[Python-Dev] Performance of various marshallers (original) (raw)

Paul Prescod paul@ActiveState.com
Tue, 02 Oct 2001 13:44:11 -0700


Skip Montanaro wrote:

... XML-RPC's relationship to Unicode is ill-defined. The spec that Dave Winer wrote requires all data to be US-ASCII, so XML-RPC isn't really XML-compliant. (You'll have to take up issues of standards compliance with Dave.)

Most XML-RPC implementations support Unicode, Dave Winer notwithstanding. Plus, the XML-RPC spec says nothing to indicate that XML-RPC documents may not be encoded in either of XML's two built-in encodings (even if the data is restricted to ASCII values).

Still, Unicode or not, the notion that XML-RPC is a data serialization mechanism instead of a compound data markup language means you don't need to provide hooks for processing each element, so full-blown XML parsers tend to be overkill as py-xmlrpc demonstrates.

I don't see how that follows. py-xmlrpc needs to handle different than so it needs to have a "hook" for each of those element types. Having a fixed list of hooks or an extensible array of them should not be much different from a performance point of view.
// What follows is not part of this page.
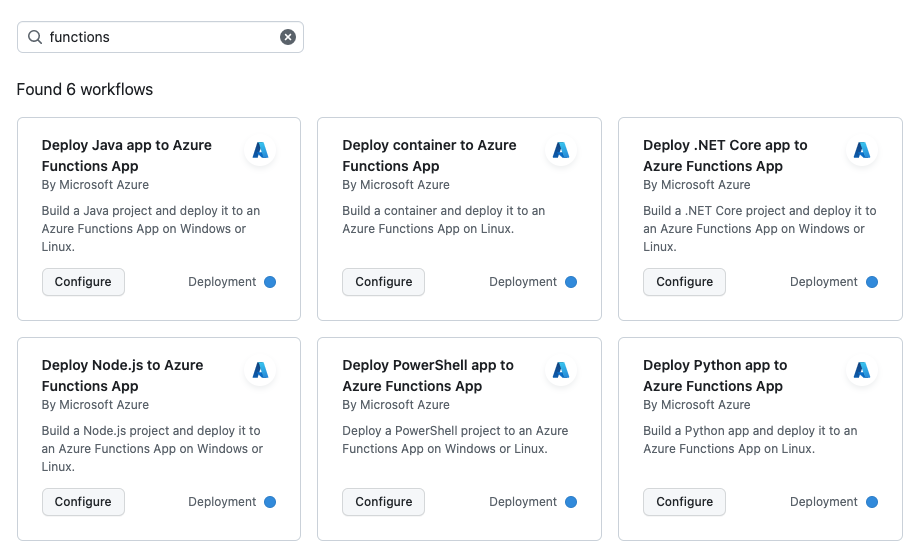Click the blue Deployment dot on Python card
This screenshot has width=917, height=556.
872,502
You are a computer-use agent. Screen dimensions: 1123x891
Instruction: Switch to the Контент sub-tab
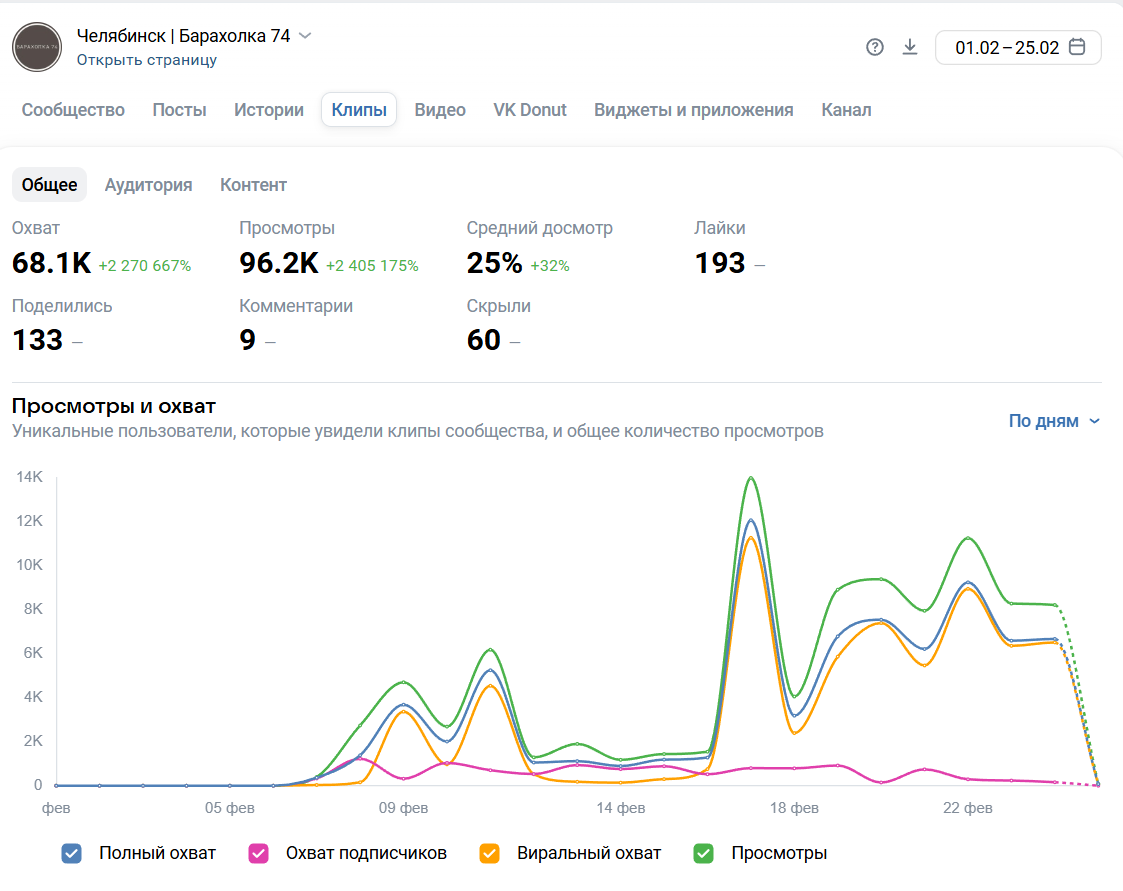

Yes, an incomplete XML parser could be faster if it ignores Unicode, ignores character references, and does not do all of the error checking required by the spec. I'm not sure if this would really improve performance anyhow.

py-xmlrpc is probably faster because it doesn't call out to Python code until the entire message has been parsed. xmlrpclib on the other hand, is entirely written in Python. Is there a Python XML-RPC implementation that uses no Python code but does use a true XML parser?

... No matter how hard Shilad finds it to add Unicode support to his package, it's still likely to be miles ahead of other XML parsers.

I think you are exaggerating the benefit of having a fixed vocabulary. There is hardly any performance boost possible based on that one detail.

Paul Prescod